The emerging consensus is the rate cut will likely provide a further small sugar hit for the Sydney property market, with the looming tax cut the cherry on top.
Jacqueline Dearle, at the mortgage broker Mortgage Choice, certainly thinks the rate cut will give “a nudge in the right direction” if the banks pass it on.
The Ray White chairman Brian White suggests it will contribute to the perception “that there’s more risk in not acting in today’s market.”
Economist Dr Andrew Wilson of My Housing Market reckons the housing market stimulus would have been better served by an August rate cut just ahead of the more active spring selling season.
There have now been 14 rate cuts since November 2011, with the RBA cutting rates from 4.75 per cent to 1 per cent.
The June cut helped underpinned the change in the atmospherics surrounding the Sydney property market, that quickly became re-energised after the federal election outcome.
After the June decision around 50 lenders passed on full cut, 30 passed on part of the cut and seven did nothing.

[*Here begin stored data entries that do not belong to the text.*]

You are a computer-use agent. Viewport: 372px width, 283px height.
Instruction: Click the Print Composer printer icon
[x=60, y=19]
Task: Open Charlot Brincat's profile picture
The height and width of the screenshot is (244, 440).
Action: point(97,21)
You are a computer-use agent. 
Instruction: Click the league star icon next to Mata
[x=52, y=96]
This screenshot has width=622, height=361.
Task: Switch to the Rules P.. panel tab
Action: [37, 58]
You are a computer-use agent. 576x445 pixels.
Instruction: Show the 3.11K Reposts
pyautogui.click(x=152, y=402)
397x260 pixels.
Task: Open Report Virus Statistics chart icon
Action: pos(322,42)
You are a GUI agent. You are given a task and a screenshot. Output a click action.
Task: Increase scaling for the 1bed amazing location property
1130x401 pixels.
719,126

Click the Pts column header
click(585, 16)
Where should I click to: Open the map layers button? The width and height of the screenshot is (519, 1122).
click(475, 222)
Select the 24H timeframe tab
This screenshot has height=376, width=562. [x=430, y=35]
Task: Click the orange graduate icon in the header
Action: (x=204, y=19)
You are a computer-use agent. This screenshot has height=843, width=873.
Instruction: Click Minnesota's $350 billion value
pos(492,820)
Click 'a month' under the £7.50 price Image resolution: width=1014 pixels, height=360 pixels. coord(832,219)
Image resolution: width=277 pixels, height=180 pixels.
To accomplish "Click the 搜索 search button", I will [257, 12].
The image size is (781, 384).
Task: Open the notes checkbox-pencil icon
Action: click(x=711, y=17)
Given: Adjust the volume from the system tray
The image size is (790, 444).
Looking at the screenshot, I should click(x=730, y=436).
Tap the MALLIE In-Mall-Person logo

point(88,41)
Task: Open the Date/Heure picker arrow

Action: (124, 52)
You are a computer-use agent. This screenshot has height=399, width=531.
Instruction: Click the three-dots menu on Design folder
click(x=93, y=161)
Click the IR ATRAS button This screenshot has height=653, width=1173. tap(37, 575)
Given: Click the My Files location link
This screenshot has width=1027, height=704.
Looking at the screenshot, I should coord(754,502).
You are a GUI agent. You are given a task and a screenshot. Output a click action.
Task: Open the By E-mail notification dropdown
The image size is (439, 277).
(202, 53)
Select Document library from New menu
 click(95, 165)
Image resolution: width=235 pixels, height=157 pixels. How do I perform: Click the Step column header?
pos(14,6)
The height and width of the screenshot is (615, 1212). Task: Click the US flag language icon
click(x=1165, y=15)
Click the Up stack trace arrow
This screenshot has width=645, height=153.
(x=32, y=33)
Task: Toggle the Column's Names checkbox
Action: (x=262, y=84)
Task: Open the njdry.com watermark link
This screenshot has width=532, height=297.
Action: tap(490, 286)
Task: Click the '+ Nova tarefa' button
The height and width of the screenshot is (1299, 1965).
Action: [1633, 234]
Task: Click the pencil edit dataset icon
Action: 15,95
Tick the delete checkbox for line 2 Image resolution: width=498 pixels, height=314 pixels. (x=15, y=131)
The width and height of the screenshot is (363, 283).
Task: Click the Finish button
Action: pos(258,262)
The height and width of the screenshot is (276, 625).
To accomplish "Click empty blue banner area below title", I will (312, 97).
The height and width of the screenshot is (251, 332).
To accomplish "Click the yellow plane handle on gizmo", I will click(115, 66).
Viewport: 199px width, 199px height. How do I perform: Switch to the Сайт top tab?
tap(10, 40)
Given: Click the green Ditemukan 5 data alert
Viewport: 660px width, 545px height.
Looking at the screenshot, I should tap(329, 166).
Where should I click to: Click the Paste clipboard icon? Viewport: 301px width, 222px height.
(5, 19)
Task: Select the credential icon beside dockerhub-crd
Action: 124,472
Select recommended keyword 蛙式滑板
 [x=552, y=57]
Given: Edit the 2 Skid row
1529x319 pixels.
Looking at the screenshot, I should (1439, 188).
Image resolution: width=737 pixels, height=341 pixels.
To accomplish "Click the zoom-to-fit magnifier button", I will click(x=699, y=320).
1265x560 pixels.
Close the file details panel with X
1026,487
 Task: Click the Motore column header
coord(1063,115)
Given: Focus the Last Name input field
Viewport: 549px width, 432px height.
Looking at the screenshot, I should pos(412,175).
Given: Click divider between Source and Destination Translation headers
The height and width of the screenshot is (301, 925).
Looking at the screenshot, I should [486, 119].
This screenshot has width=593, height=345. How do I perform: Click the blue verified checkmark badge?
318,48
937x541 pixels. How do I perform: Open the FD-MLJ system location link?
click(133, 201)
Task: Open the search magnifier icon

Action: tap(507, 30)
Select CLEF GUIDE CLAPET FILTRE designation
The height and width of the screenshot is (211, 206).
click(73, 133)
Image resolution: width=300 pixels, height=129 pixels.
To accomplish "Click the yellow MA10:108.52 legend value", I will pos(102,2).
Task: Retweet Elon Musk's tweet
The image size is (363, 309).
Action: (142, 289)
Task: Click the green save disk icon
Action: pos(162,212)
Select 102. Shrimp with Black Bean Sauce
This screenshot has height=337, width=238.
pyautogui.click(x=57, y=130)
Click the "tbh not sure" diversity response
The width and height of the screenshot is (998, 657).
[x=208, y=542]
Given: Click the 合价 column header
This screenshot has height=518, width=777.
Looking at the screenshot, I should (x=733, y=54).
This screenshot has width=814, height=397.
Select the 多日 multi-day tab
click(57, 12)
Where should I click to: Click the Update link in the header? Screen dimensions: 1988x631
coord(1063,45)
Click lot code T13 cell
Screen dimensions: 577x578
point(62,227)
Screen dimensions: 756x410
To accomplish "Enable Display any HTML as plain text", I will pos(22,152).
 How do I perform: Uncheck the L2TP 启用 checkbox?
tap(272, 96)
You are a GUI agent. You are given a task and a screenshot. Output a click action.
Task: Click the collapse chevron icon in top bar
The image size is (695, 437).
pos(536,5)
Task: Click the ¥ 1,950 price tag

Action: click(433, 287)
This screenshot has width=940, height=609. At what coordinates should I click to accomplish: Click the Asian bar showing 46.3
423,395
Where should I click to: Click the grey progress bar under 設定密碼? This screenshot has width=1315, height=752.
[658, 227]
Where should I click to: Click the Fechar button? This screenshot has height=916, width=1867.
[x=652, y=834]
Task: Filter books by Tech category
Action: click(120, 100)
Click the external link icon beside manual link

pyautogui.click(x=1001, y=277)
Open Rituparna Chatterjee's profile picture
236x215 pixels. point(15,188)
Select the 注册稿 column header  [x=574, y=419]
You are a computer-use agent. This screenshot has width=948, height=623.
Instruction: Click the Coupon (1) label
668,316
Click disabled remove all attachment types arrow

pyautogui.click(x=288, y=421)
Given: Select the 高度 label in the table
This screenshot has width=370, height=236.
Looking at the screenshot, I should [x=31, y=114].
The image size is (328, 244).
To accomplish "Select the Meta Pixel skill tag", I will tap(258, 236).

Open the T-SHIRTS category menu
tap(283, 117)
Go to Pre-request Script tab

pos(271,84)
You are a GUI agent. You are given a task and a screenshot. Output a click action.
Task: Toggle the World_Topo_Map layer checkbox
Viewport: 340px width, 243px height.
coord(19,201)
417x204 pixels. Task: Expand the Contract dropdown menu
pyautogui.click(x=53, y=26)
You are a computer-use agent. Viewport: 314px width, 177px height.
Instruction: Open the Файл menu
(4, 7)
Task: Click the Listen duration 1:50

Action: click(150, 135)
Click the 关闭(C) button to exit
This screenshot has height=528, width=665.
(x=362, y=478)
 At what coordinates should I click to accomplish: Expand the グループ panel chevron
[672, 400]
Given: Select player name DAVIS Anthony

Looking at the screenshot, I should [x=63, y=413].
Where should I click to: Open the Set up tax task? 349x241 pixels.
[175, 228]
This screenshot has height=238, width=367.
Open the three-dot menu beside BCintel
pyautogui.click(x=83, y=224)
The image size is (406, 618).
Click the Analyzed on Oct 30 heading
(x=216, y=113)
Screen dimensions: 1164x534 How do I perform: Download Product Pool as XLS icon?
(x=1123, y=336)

There could be annual savings of more than $2,600 should the third cut, envisaged by some economists, come to fruition.
The current lowest variable rates now sit as low 2.9 per cent, as non bank lenders seek to secure even higher market share.
Just in the past three years the big 4 banks have made $4 billion in additional revenue by not passing the entire cuts.
Switching from the average variable rate of 4.9 per cent could save the borrower $6500 per year based on a $500,000 loan.
While rate rises have an unambiguous negative impact, rate cuts have tended to elicit a varied response.
There’s research showing some consumers see consecutive cuts as the bellwether of a significant negative economic shock.
The second cut has traditionally come amid rising unemployment expectations, but so far jobs are still there, especially in NSW where the unemployment rate is a low 4.6 per cent.
Estate agents note the Sydney market has been buoyed by the Coalition’s unexpected federal election victory which meant no changes to negative gearing and the capital gains tax discount, which were likely to push prices lower.
And the RBA governor Philip Lowe on Tuesday noted that there were “tentative” signs of prices stabilising in Sydney.
It would suggest after an extra large five year run-up in prices in Sydney until April 2017, that the downturn could be over in just two years.
With low auction stock, and higher demand even in winter, much of the future direction in house prices now depends on credit lending conditions which have been tight for some time.
However home loan sizes have increased following eight of 10 recent rate cuts, suggesting buyers’ renewed enthusiasm to dip deeper into their pockets in a low interest rate environment.
“It does look like the lower rates and improvement in sentiment following the federal election and generally relatively strong economic conditions are what is driving this turn around,” CoreLogic’s head of research Tim Lawless noted.